After Jesus finished His opening remarks about the beatitudes in Matthew 5:1-16, He then moved on to speaking about matters that deal with the fulfillment of the law. Verse 17 states, “Do not think that I come to destroy the Law or the Prophets. I did not come to destroy, but to fulfill.” One of the grave errors of the interpretation of any passage of scripture or any book, in general, is that if you take it out of context, you destroy the understanding and comprehension of those words. There are some who look at this and conclude that Jesus said He did not come to destroy the law, therefore the law still abounds today. If one were to flip to Matthew 27:5, it would read that Judas Iscariot went and hung himself, but in John 13:27, Jesus told Judas, “What you do, do quickly.” So according to the scriptures, we are to run and hang ourselves quickly. This most certainly is not true, but the point is that it is important to keep in the context of what is being said. Jesus did not mean He came not to destroy the law, that the law still is active, but rather that He would not overthrow the law, only fulfill what it had prophesied of Him.
It is a false idea to think that we still live and obey God through the law of Moses and that the teachings of Christ are nothing. On the contrary, it is the exact opposite. Paul wrote in Galatians 3 concerning the ending of the law of Moses (Galatians 3:1-29). The law was always wired within itself for demise, it was not perfect, and God intended it that way!
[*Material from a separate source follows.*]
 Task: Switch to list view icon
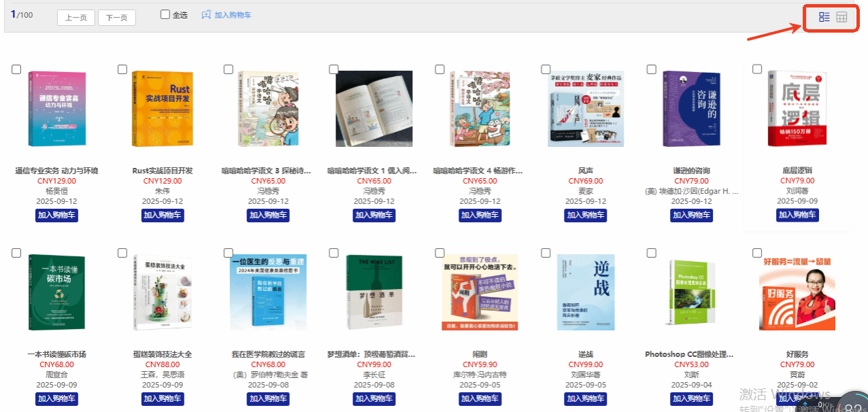pos(824,17)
For we have in Hebrews a comparison of the law of Moses and the law of Christ, which says, “For if that first covenant had been faultless, then no place would have been sought for a second. Because finding fault with them, He says, ‘Behold the days are coming, says the Lord, when I will make a new covenant with the house of Israel and with the house of Judah” (Hebrews 8:7-8). It is the law of Christ that is perfect, not the law of Moses. The Bible speaks of an ending to this Old Covenant. It even goes as far as to say that those who attempt to be justified by the law nowadays have fallen from grace, and has not God (Galatians 5:4)!
The law of Moses reached its end when Christ died on the cross, thus initiating the new covenant by His sacrifice (Colossians 2:11-14). We no longer live under the “yoke of bondage,” but are now freed from it by the “perfect law of liberty.” Now, while the law is not our authority in worship to God anymore, it is not completely obsolete. We are told its purpose: “Now these things became our examples, to the intent that we should not lust after evil things as they also lusted” (1 Corinthians 10:6). May we always strive to be faithful to God’s word, understanding the correct intent of both God’s Old and New Covenants.